La clasificación de España para la final del Mundial llevó a cientos de aficionados al delirio alrededor de «O Peixe»
09 jul 2010 . Actualizado a las 02:00 h.La conocida fuente nunca había recibido tantos visitantes. Ni el título de la Eurocopa de hace dos años había conseguido reunir a tal número de carballeses alrededor de la rotonda de A Ponte da Pedra.
Nada más finalizar el encuentro, cuando la portería germana aún temblaba después del vuelo glorioso de Tarzán Puyol, cientos de personas se dirigieron hacia el coloso metálico para dar rienda suelta a su alegría. Los aficionados se desplazaron en todo tipo de vehículos. Desde las motos que quemaban rueda, pasando por un valiente subido en su bicicleta, hasta un camionero que, al dirigirse a casa después de su jornada laboral, tuvo que ver como varios aficionados se subían a la plataforma de su trailer para disfrutar la fiesta desde otra perspectiva. Cualquier lugar era idóneo para mostrar la alegría ante la hazaña de los futbolistas españoles.
Locura colectiva
Desde los más pequeños hasta los que peinan canas, nadie se quiso perder la fiesta. Hasta un joven, que guardaba un gran parecido con el capitán del Barcelona, tuvo que soportar como sus amigos lo subían a hombros al grito de «¡Puyol, Puyol!».

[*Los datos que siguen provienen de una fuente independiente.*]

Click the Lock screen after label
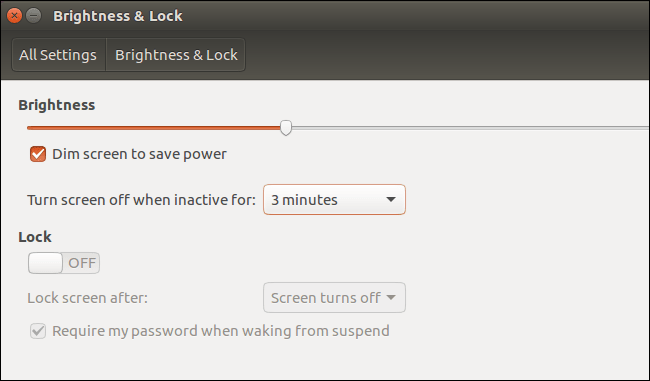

La fiesta se prolongó hasta después de la medianoche. Poco a poco, la multitud se fue dispersando, seguramente pensando en guardar fuerzas para la noche del domingo. Después de la celebración de ayer, puede que en la noche del domingo «O Peixe» se convierta en una «Cibeles» a pequeña escala.
Algunas voces reclamaban ayer la instalación de una pantalla gigante en la Praza do Concello, visto el rotundo éxito de la iniciativa en otras ciudades gallegas como A Coruña o Ferrol.
De todas formas, y pese a lo que hoy decida el pulpo Paul, Carballo se teñirá el domingo de rojigualda para ver a Casillas levantando la Copa del Mundo.